## What the task requires
The exercise asks you to copy every line below in which "agent" appears.

==*==

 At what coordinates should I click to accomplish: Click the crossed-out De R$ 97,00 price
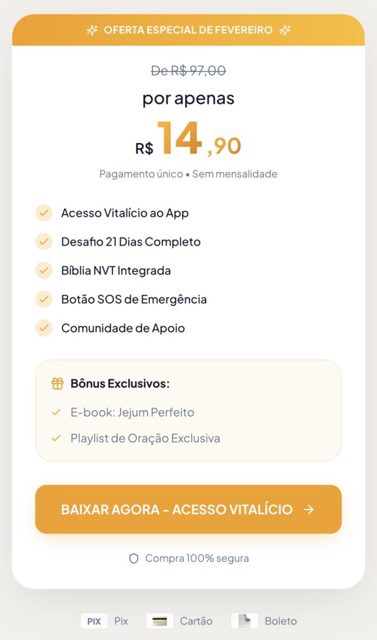(188, 71)
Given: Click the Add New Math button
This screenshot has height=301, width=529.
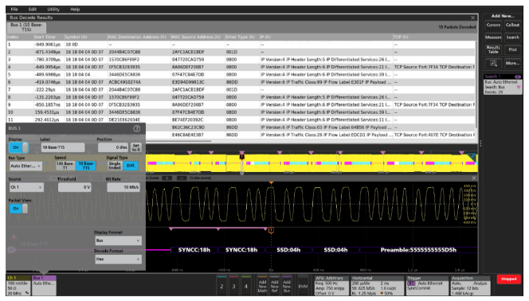Looking at the screenshot, I should tap(262, 286).
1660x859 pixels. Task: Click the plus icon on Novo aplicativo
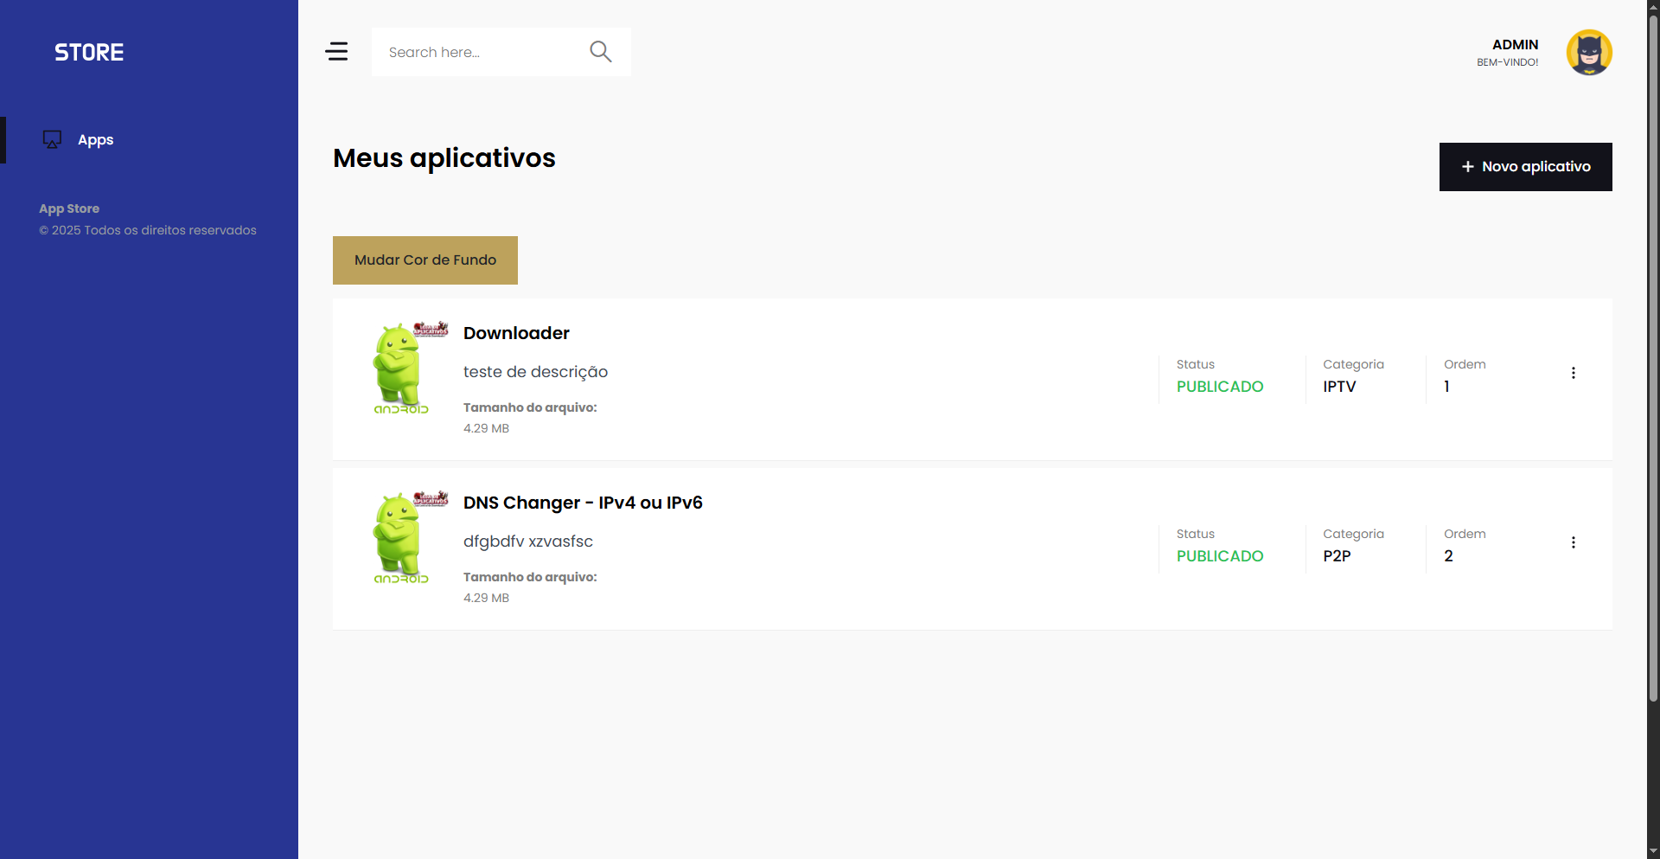tap(1467, 167)
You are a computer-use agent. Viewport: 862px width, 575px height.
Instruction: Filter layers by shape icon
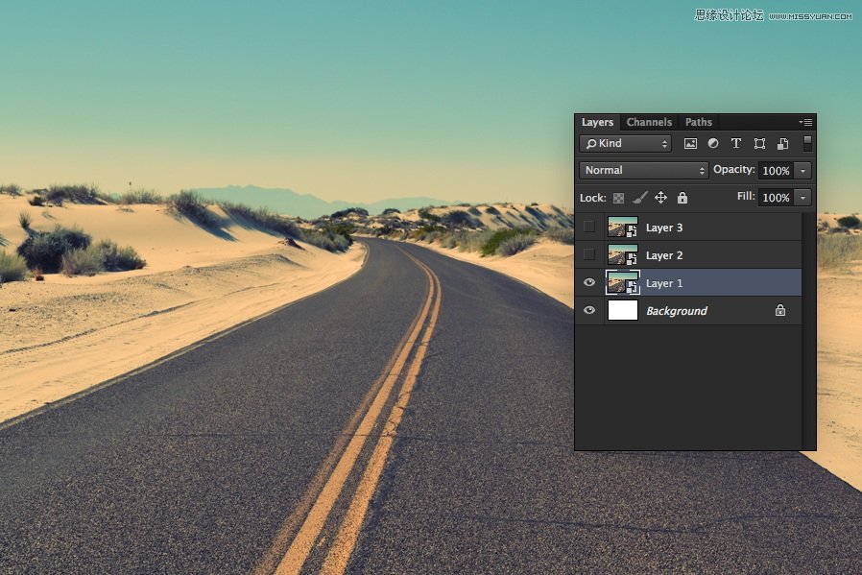[759, 144]
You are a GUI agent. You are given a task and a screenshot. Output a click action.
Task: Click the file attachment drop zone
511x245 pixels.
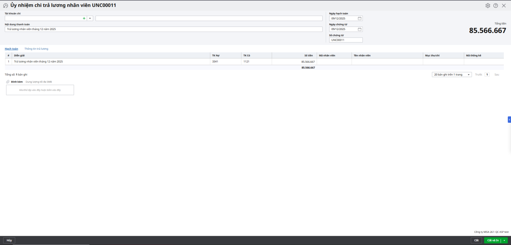(x=40, y=90)
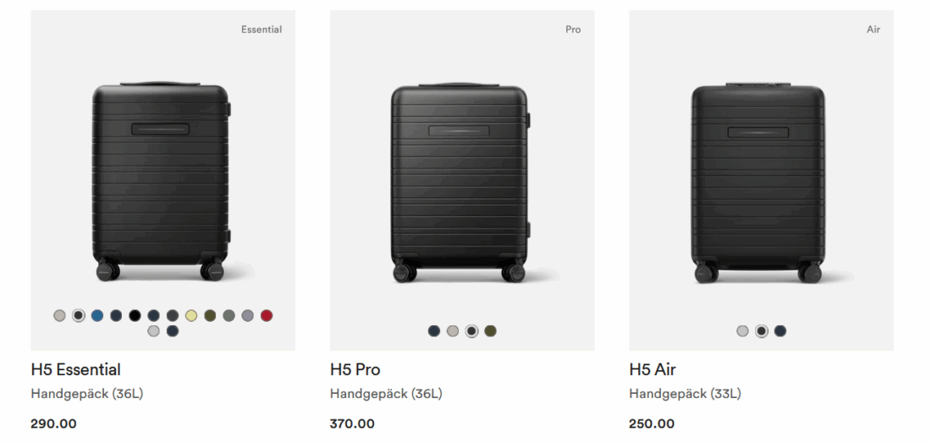Click the selected graphite swatch for H5 Air

tap(761, 330)
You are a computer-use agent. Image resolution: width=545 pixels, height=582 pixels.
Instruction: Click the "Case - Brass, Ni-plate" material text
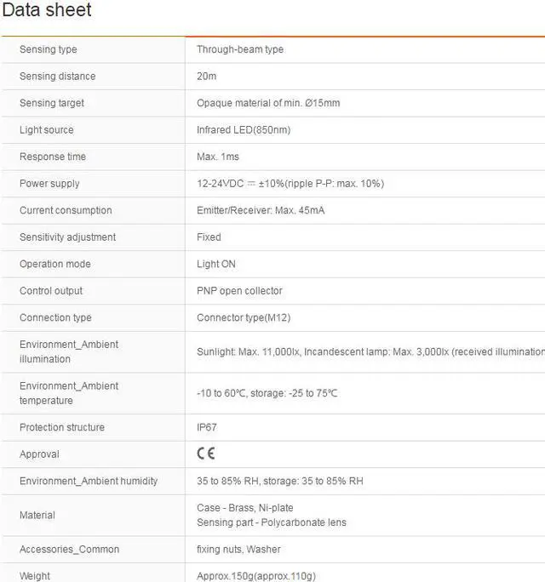[245, 508]
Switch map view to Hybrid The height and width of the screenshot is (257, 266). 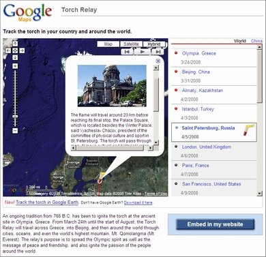tap(154, 44)

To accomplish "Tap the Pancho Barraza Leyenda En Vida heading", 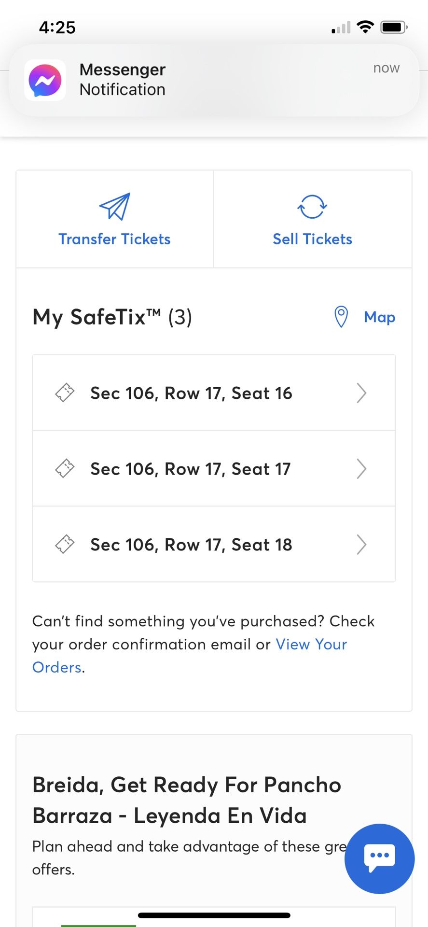I will coord(187,800).
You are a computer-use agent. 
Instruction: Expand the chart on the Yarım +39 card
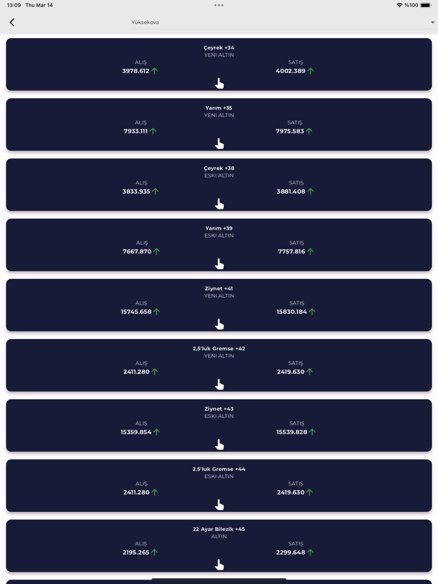[219, 264]
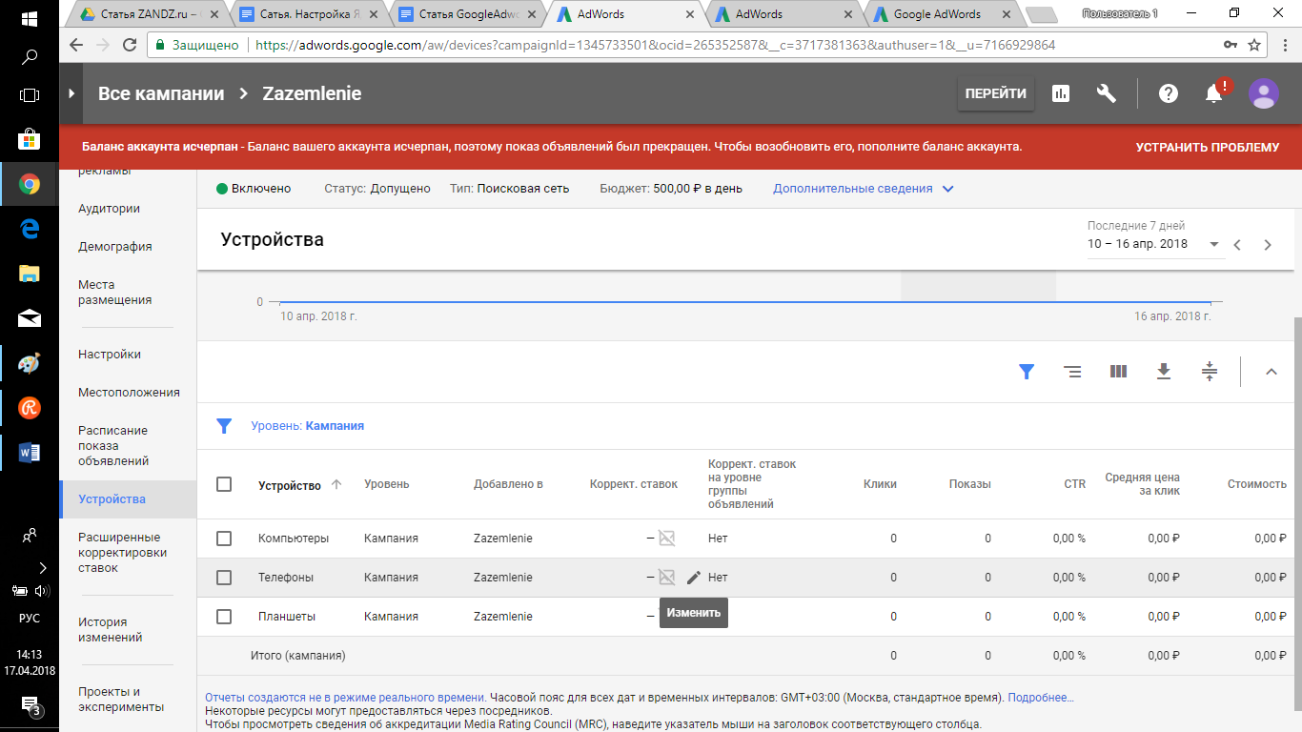Collapse the chart with the up chevron

click(1271, 372)
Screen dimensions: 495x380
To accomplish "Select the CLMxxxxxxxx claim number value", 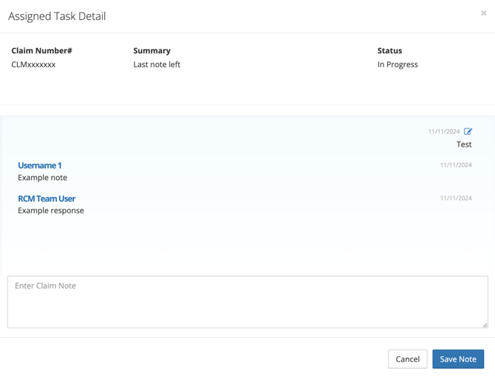I will tap(33, 64).
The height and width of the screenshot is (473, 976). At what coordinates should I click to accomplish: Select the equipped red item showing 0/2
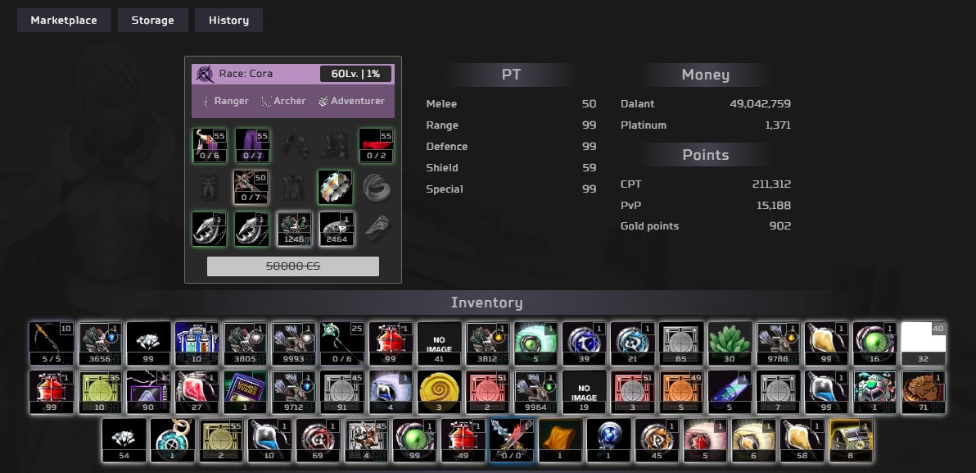(x=376, y=145)
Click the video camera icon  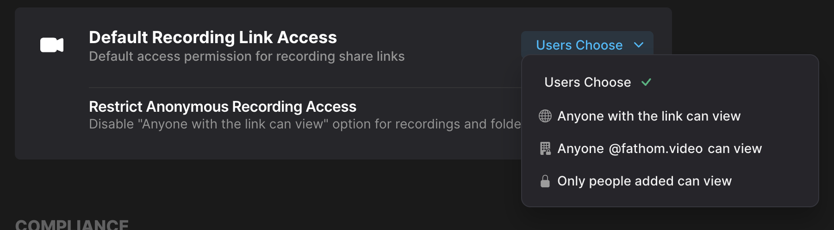pyautogui.click(x=52, y=45)
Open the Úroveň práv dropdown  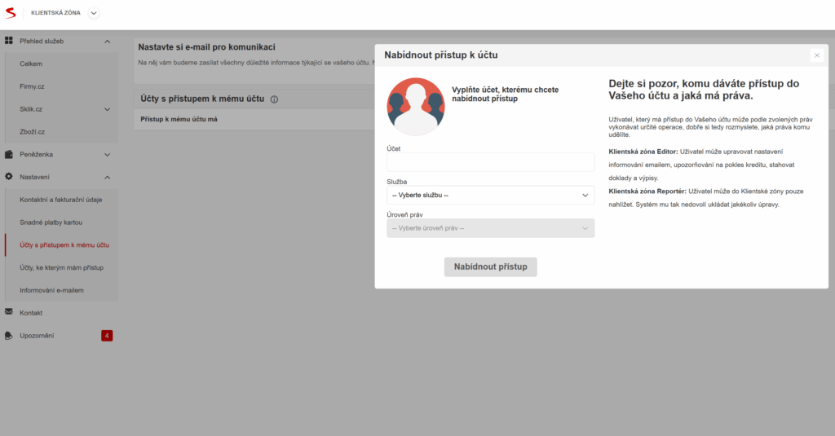point(490,228)
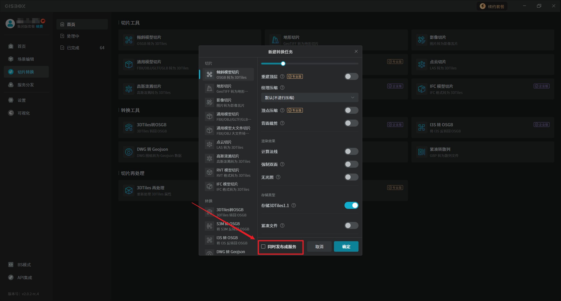Click the 紧凑转散列 tool icon
Screen dimensions: 561x301
coord(421,152)
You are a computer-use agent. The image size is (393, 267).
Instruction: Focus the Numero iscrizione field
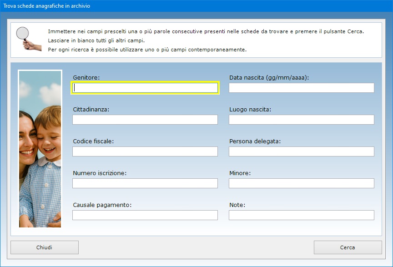pos(145,183)
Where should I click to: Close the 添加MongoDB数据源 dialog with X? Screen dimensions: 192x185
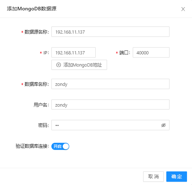point(183,9)
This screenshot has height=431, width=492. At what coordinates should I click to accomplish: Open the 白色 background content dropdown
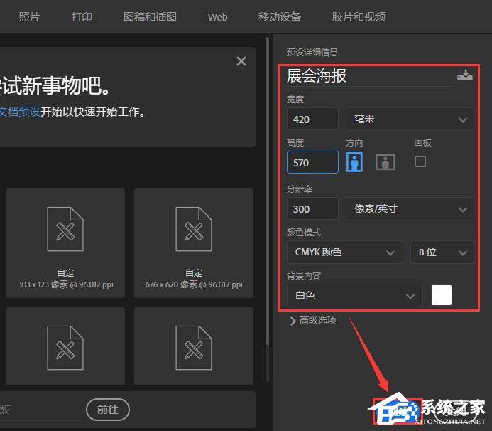tap(354, 295)
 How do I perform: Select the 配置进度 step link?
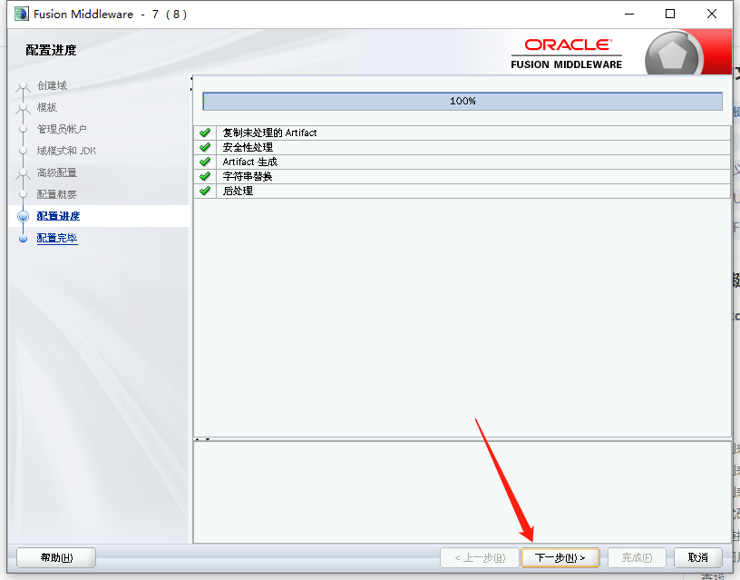coord(57,214)
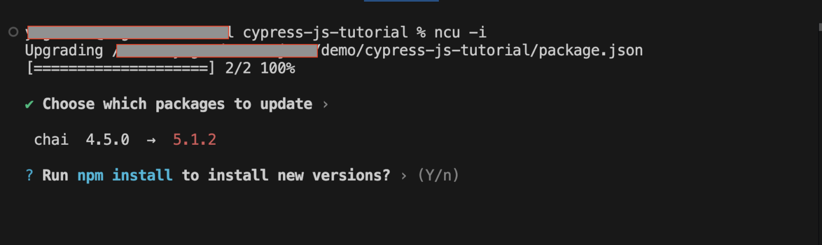Click the arrow between chai versions
This screenshot has height=245, width=822.
click(x=151, y=140)
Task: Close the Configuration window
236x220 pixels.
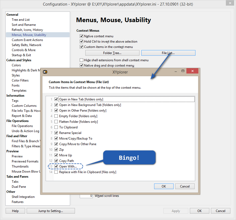Action: 229,3
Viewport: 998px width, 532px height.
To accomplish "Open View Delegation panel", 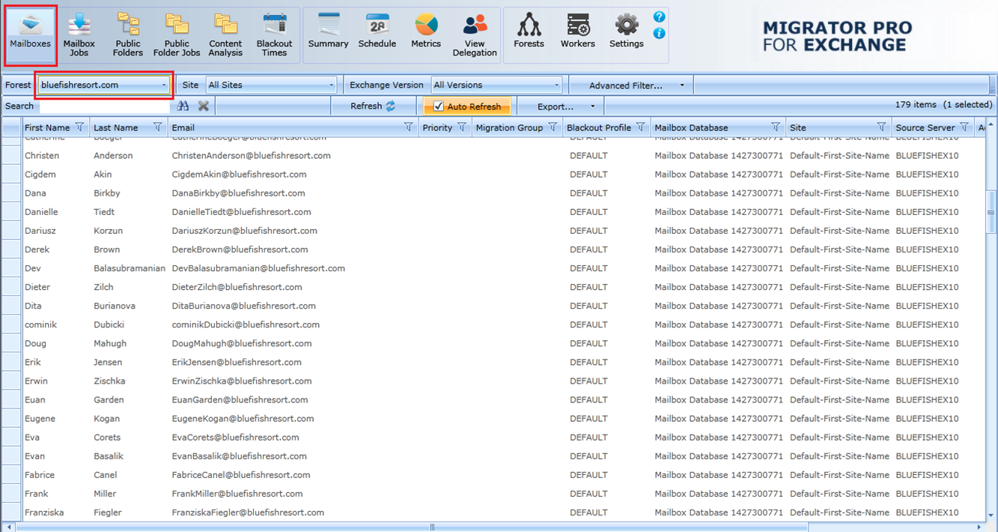I will (475, 35).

==*==

## Written reply
You are a computer-use agent. Viewport: 862px width, 575px height.
You are a GUI agent. You are given a task and a screenshot. Output a click action.
You are a computer-use agent. Image resolution: width=545 pixels, height=582 pixels.
You are a computer-use agent. 
You are a computer-use agent. The image size is (393, 267).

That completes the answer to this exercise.